Затем Элисон показала Нак банки из-под молочного питания и спросила:

— Где здесь молочная кухня?

Нак не ответила, а только выразительно потрясла головой. Элисон попыталась спросить ее еще раз, теперь уже на ломаном испанском языке. Но Нак только прыснула от смеха и опять покачала головой.

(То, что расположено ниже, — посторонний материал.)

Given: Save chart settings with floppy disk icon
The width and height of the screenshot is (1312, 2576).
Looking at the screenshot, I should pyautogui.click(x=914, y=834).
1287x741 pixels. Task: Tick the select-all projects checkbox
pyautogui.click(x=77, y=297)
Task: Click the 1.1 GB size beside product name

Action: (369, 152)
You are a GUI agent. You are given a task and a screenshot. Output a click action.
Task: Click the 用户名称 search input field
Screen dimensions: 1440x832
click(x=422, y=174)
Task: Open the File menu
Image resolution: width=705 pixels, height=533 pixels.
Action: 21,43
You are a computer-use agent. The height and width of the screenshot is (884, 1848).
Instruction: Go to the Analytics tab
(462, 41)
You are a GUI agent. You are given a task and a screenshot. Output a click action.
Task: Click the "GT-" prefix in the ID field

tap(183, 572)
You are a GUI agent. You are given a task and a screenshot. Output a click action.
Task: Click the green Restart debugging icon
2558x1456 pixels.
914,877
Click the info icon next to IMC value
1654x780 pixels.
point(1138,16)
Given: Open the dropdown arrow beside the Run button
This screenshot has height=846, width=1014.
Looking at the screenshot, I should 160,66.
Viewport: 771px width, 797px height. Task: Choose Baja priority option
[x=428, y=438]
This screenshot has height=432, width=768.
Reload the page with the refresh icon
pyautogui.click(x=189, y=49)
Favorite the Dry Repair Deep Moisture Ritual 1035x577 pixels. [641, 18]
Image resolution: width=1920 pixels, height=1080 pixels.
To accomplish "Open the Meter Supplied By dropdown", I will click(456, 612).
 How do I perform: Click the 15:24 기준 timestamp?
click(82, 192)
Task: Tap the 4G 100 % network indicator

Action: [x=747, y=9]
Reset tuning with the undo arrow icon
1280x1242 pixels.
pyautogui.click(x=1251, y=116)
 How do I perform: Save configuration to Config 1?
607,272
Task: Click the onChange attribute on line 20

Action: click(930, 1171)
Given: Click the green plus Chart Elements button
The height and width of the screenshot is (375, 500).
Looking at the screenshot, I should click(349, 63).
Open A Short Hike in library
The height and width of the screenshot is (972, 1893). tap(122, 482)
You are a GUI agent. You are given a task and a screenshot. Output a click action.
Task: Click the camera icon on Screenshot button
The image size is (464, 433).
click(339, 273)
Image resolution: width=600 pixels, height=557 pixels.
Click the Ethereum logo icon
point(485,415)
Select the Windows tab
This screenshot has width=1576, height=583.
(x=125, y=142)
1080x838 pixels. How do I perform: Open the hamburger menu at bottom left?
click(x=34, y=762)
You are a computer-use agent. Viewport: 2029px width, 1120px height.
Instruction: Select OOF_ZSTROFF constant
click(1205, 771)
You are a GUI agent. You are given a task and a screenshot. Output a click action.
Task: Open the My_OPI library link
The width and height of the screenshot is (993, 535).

Адам настоятельно требовал еды, а Элисон боялась снова возвращаться к машине, видеть мертвое тело Луизиты. Но ей необходим был нож, чтобы вскрыть банку с детским питанием. А нож находился в машине в рюкзаке Зекери. Элисон начала бить дрожь, усталость и горечь одолевали ее. Оставалось всего две банки питания для Адама. А что делать дальше?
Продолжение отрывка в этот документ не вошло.